You need the ST standard peripheral library. I used the STSW-STM32068 firmware package for the stmf4 Discovery from st.com. In the Makefile ST_COMMON needs to point to it.

You need an ARM GCC build chain in your path.

Generally you put your roms on the SD card, but there is way to load some from internal flash (see troubleshooting notes further down).

Do a

   make

Look at transfer.sh for how you might transfer it to your board.

Troubleshooting

If you have trouble with the roms loading from SD card , check a few things

  • Preferably the SD card is a smaller and/or older one. In 2019, I tend to buy cheap 8GB cards as they are about the smallest you can get. Buy the slowest you can find.

  • Partition the SD card so there is one partition and its less than 4GB (I tend to make a 1GB partition, but even that is overkill)

  • Format the partition with FAT32 . I am just using linux, and am not doing anything special (eg. sudo mkfs.vfat /dev/sd<driver_letter>1 )

  • Find a decent BEEB.MMB for the Electron on the stardot forums.

  • Copy the BEEB.MMB as the very first file you copy to your formatted SD card. MMFS has a minimal FAT layer, so I think I read that BEEB.MMB has to be one of the first 8 files written to the SD card (I could be wrong).

  • After you've copied the BEEB.MMB in, make the boot roms directories (eg. boot/12 , boot/13 etc) and copy some roms in.

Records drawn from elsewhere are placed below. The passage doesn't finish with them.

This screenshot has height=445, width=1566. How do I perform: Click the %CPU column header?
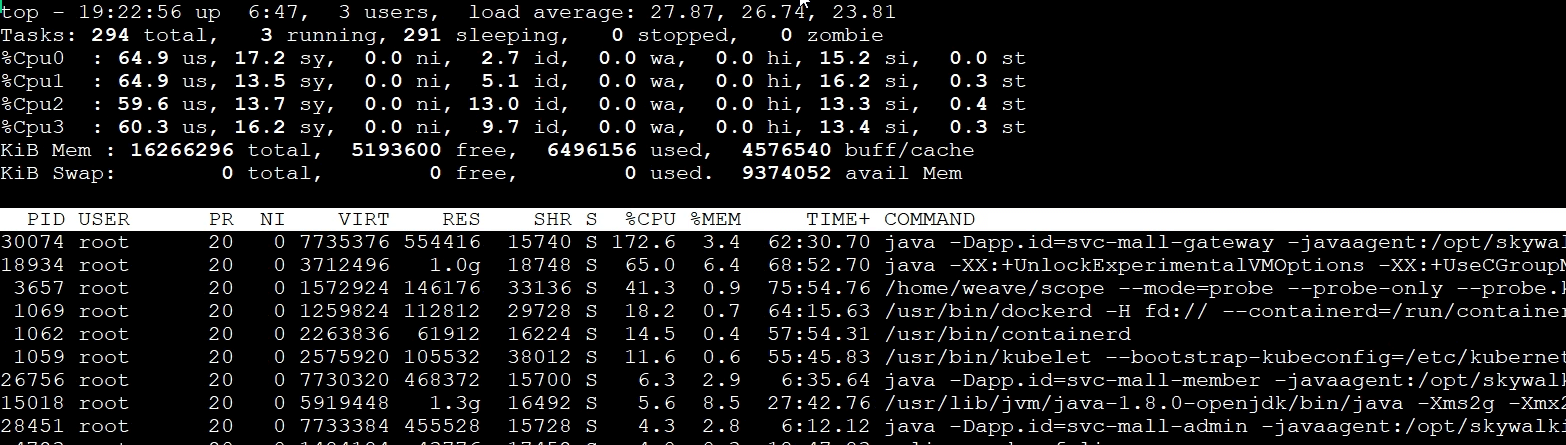[x=649, y=219]
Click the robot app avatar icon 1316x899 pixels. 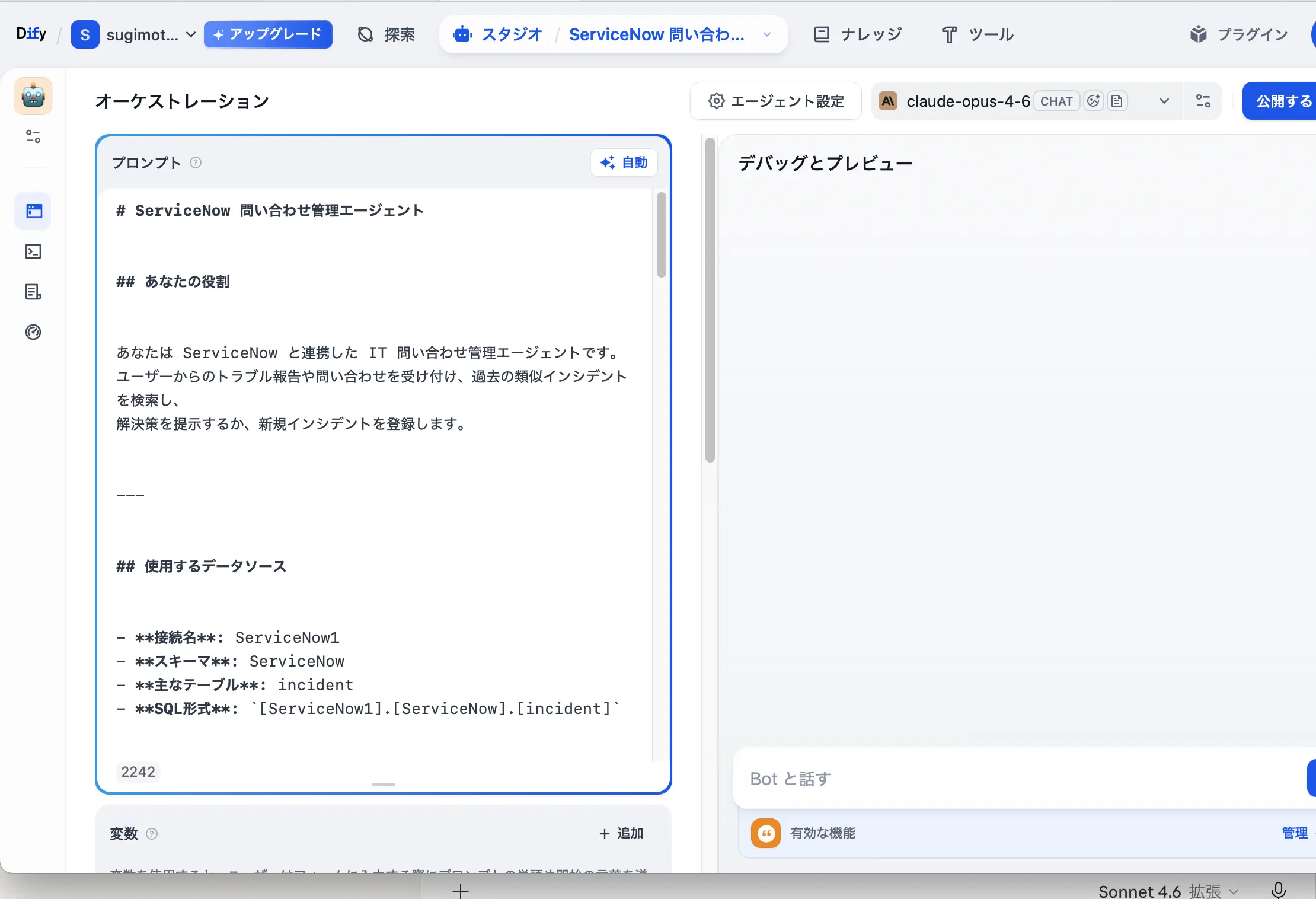pos(33,95)
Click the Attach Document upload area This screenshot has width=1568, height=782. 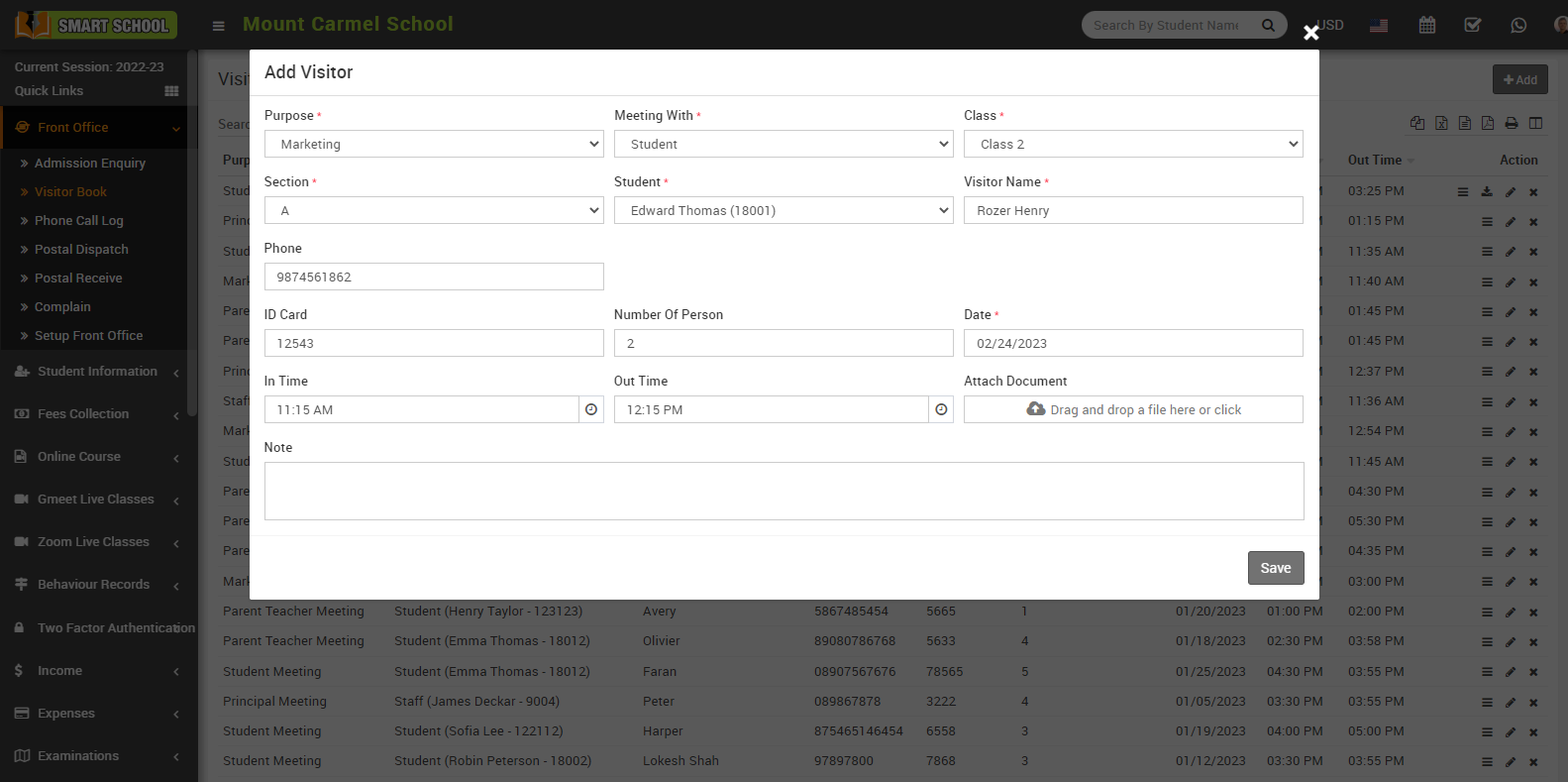(x=1132, y=409)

To keep it simple I would just copy ESWMMFS.rom into boot/12 and leave the other slots empty. One thing to note is that a different FAT interface runs on the stm32f407 board and it does not have the same limitations as MMFS (all you need to know is MMFS wants to find BEEB.MMB. Any other files on the SD card are used directly by the stm32f407 board.

  • Try booting. If the SD card is too slow then you may not see any rom related banners when you boot the Electron. Try doing a ctrl-break on the Electron to get the Electron to boot without power cycling the stm32f407 board.

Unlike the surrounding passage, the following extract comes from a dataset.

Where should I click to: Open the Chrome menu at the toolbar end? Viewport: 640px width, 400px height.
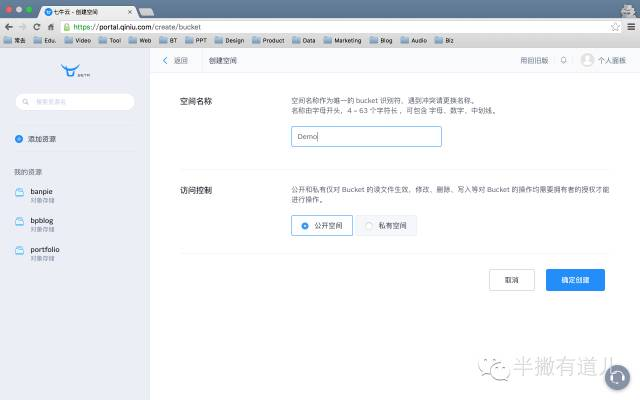(x=629, y=27)
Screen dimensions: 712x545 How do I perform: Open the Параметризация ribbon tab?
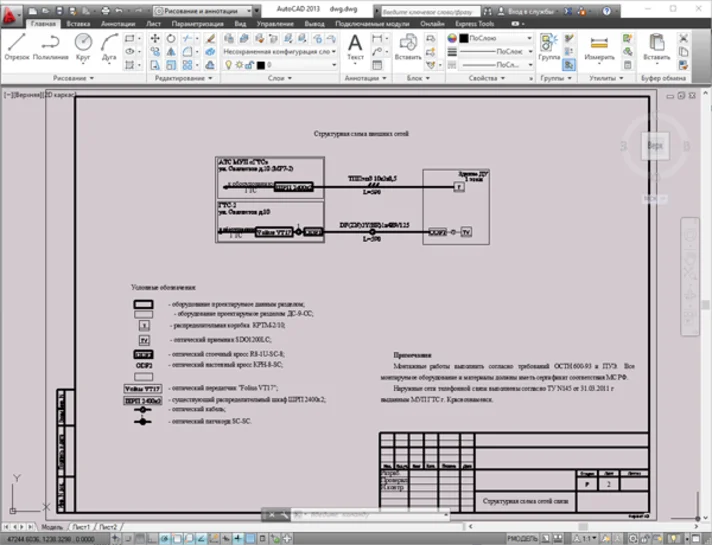click(197, 21)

  • Normally when an SD card is initialised in SPI mode, it starts off with a slow clock and after an initialisation phase it switches to a faster clock. You can lock it in a slower clock if you think that is the problem. Look in sdmm.c for the disk_initialize method, and towards the end of it is this.

        BitDelay=0;
    

Comment it out , and recompile.

  • The current code has two ways of loading ROMS as the system boots;

    • You reference one or more ROMS in roms-preloaded-from-flash.S
    • You put some ROMS inthe SD card under boot/4, boot/5, boot/6, boot/7, boot/12, boot/13, boot/14 or boot/15

Both methods are attempted on boot in the order shown above. So let's say you defined two ROMs in roms-preloaded-from-flash.S, and they were defined to load as slot 12 and 13. But it you also put a ROM in boot/12 on the SD card, then slot 12 would be overridden with what you had on the SD card. Similarly slot 13 would be overridden in you had a ROM in boot/13 on the SD card and so on.

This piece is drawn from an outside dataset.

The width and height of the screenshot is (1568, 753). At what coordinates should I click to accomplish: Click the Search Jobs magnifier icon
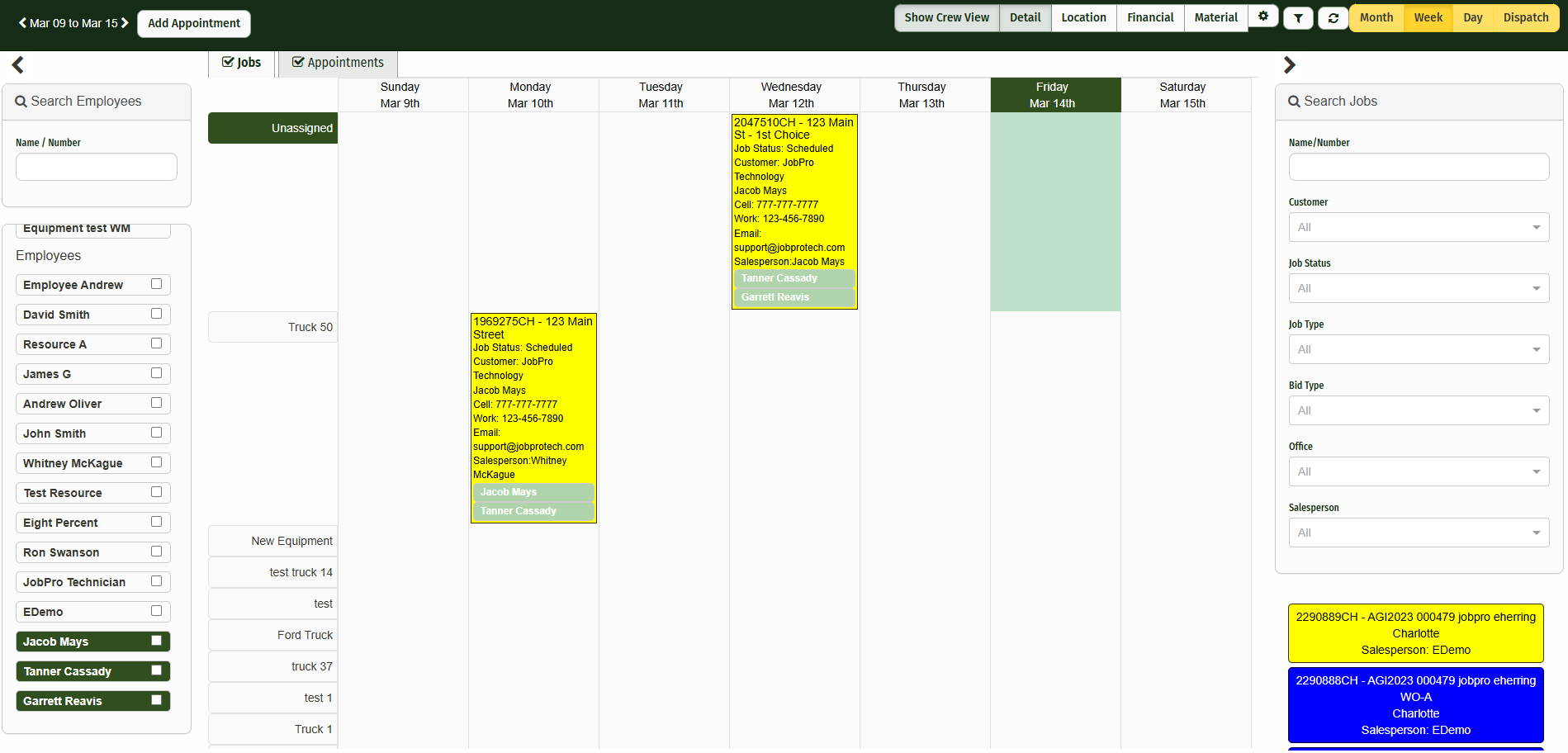[1294, 102]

To use preloading from flash, place the roms paths as incbin lines after the relevant slot labels in roms-preloaded-from-flash.S

      slot_4_base:
        .incbin "roms/ESWMMFS.rom"
      slot_5_base:
        .incbin "roms/AP6v130ta.rom"
      slot_6_base:
        //.incbin "roms/blank.rom"
      slot_7_base:
        //.incbin "roms/blank.rom"
      

Obviously 'make' and flash the hex file to the stm32f407 board to use these. (you might need to do a 'make clean' then 'make')

For reference the AP6v130ta.rom referred to above is the 16K AP6 rom from http://mdfs.net/Software/BBC/SROM/Plus1/ . That will give you a *ROMS command as well as various sideways ram load/save commands. I often put this as rom 13.

  • The flash accelerator had some problems in early stm32f4 chips. Find this line in main.c:
    //FLASH->ACR = FLASH_ACR_PRFTEN | FLASH_ACR_ICEN |FLASH_ACR_DCEN |FLASH_ACR_LATENCY_5WS;
    FLASH->ACR =  FLASH_ACR_ICEN |FLASH_ACR_DCEN |FLASH_ACR_LATENCY_5WS;

The line with FLASH_ACR_PRFTEN turns on the flash prefetch feature which is generally a good thing but might cause problems on some chips. You can try commenting one line and not the other to turn it on and off.